L train shutdown alternatives: Uber carpool pilot program looks to ease commuting concerns

Uber has pitched a new pilot program that would pay everyday New York car owners to provide carpool service through its app during the L train shutdown.

The feature, called “Commuting Together,” would match drivers in New York with commuters heading in the same direction. In theory, car owners driving into Manhattan would enter their destination in the Uber app and be shown commuters that need a lift nearby.

“Over 11,000 vehicles cross the Williamsburg Bridge into Manhattan during the morning rush hour, mainly coming from Long Island and the outskirts of Queens and Brooklyn. What if Uber’s technology could eliminate the need for many of those cars?” asked Josh Mohrer, Uber’s New York City general manager, in a Newsweek opinion editorial published Thursday.

Mohrer pitched the carpooling idea in the weekly as a way to free up road space to create dedicated bus lanes for shuttles during the MTA’s planned 18-month closure of the L train, which carries an average of 225,000 straphangers across the East River each weekday.

“Right now, nearly all of the cars cross the bridge with empty seats,” Mohrer said. “If we can get a majority of these commuters to share a ride — instead of taking their own car — we can reduce traffic across the Williamsburg Bridge and give [Bus Rapid Transit] the dedicated lane it needs to run.”

Uber said it would need to get approval from the state to open the pilot to the city. Details like driver payments and passenger fares would still need to be hashed out, but the company said the main goal would be finding out a way to incentivize carpooling over the Williamsburg Bridge during the morning rush hour.

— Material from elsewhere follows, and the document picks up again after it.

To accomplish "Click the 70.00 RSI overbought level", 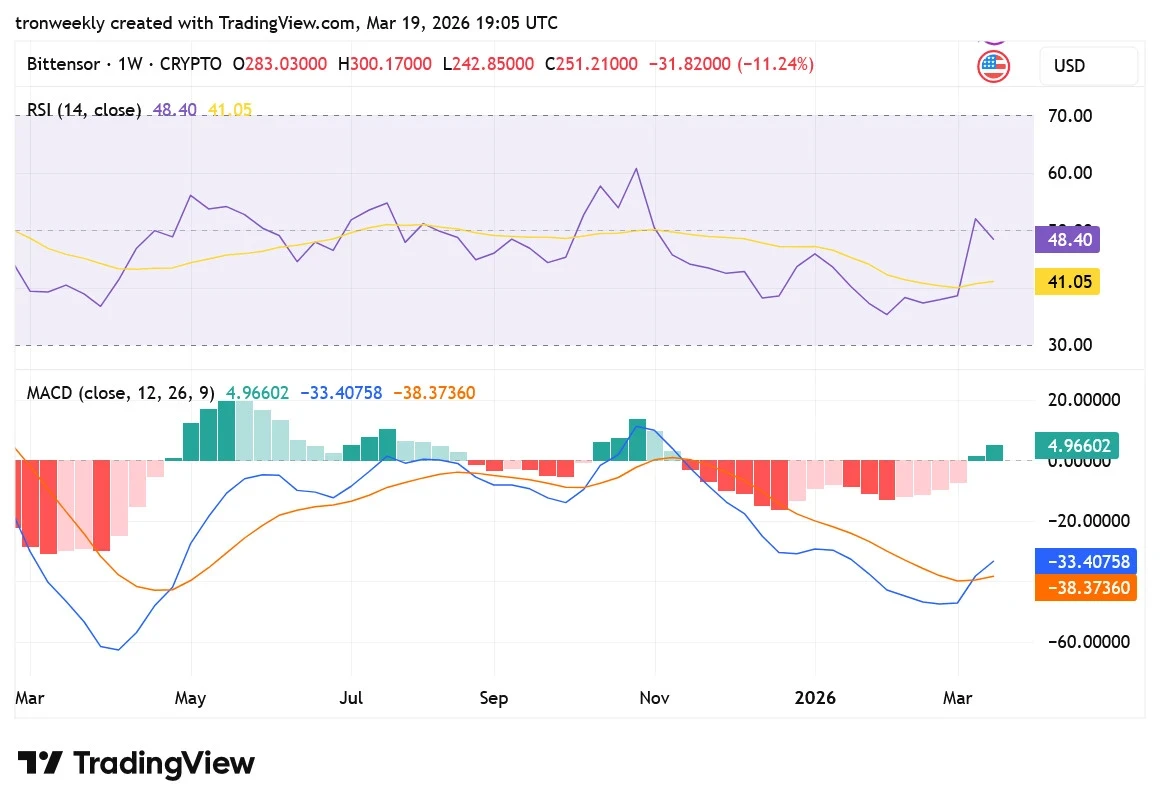I will [1069, 115].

The e-hail giant has attempted to position itself as a mass transit mitigator in other cities during service interruptions. When Boston cut back its late-night weekend subway service in March, Uber and Lyft offered flat and discount fares, respectively. A month later in Seattle, Uber announced a partnership with the city to offer preplanned routes around a temporary closure of the Alaskan Way Viaduct.

A free-form carpooling feature would essentially call for the eschewing of Taxi & Limousine Commission driver licensing regulations. Bhairavi Desai, executive director of New York Taxi Workers Alliance, said the deregulations would exacerbate the industry’s issues at the expense of drivers.

“This would be devastating and such a slap in the face of an entire workforce struggling to make ends meet,” she said in an email. “There are many licensed vehicles on the street and most of them are just cruising around empty.”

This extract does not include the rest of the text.